(Element and text location data)

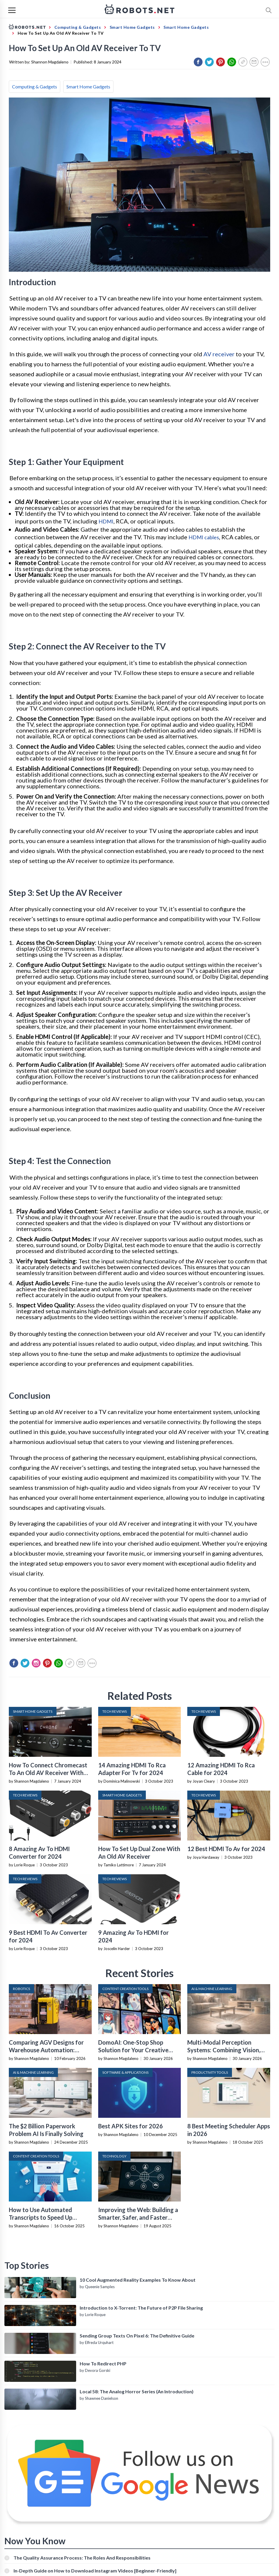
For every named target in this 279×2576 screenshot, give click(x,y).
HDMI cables (203, 537)
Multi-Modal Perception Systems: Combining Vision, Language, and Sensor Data (223, 2050)
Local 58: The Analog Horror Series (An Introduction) (136, 2391)
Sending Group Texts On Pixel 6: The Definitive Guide (137, 2335)
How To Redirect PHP (103, 2363)
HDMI (105, 521)
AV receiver (219, 353)
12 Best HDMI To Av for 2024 (226, 1848)
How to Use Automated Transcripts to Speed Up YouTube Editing (40, 2217)
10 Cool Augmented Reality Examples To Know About (138, 2280)
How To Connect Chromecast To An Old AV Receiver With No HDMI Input (48, 1772)
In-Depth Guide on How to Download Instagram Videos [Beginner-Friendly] (95, 2570)
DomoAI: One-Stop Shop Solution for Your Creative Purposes (133, 2050)
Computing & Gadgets (34, 86)
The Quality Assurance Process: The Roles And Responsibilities (82, 2557)
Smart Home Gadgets (88, 86)
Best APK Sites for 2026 (130, 2126)
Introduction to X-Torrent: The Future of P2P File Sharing (141, 2307)
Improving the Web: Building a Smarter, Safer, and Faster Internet (138, 2217)
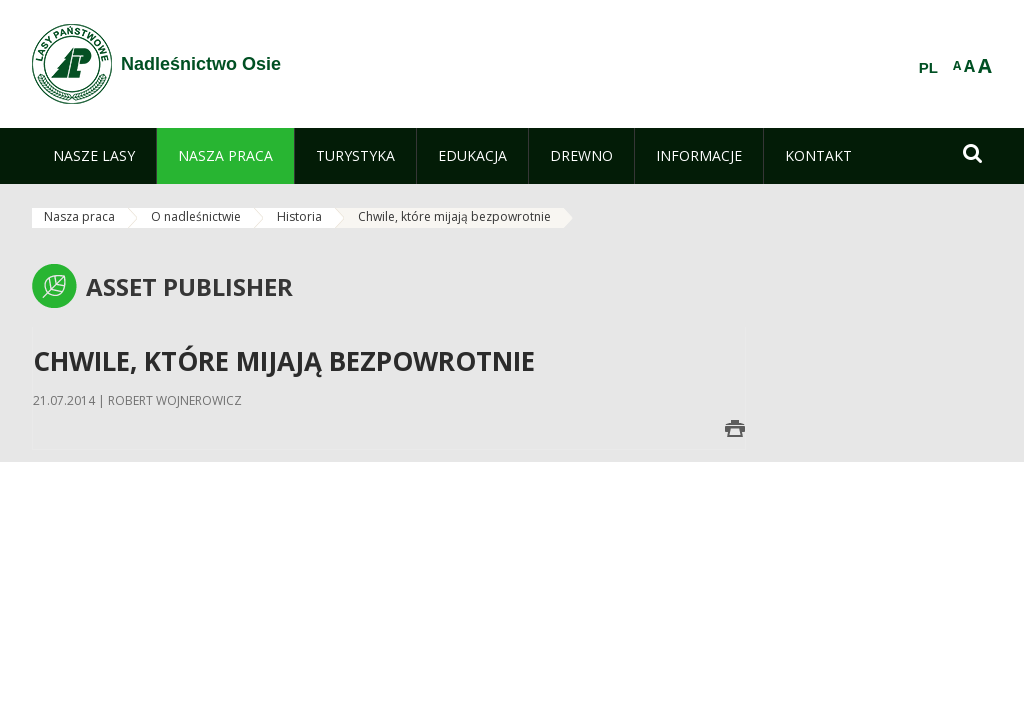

• _Your objective_
Can you rewrite all of the lines above with "Gadgets" replaced by "Devices" and everything else unchanged, leaving out the pictures?

• _Response below_
For every named target in this 279×2576 screenshot, give click(x,y).
HDMI cables (203, 537)
Multi-Modal Perception Systems: Combining Vision, Language, and Sensor Data (223, 2050)
Local 58: The Analog Horror Series (An Introduction) (136, 2391)
Sending Group Texts On Pixel 6: The Definitive Guide (137, 2335)
How To Redirect PHP (103, 2363)
HDMI (105, 521)
AV receiver (219, 353)
12 Best HDMI To Av for 2024 (226, 1848)
How to Use Automated Transcripts to Speed Up YouTube Editing (40, 2217)
10 Cool Augmented Reality Examples To Know About (138, 2280)
How To Connect Chromecast To An Old AV Receiver With No HDMI Input (48, 1772)
In-Depth Guide on How to Download Instagram Videos [Beginner-Friendly] (95, 2570)
DomoAI: One-Stop Shop Solution for Your Creative Purposes (133, 2050)
Computing & Devices (34, 86)
The Quality Assurance Process: The Roles And Responsibilities (82, 2557)
Smart Home Devices (88, 86)
Best APK Sites for 2026 (130, 2126)
Introduction to X-Torrent: The Future of P2P File Sharing (141, 2307)
Improving the Web: Building a Smarter, Safer, and Faster Internet (138, 2217)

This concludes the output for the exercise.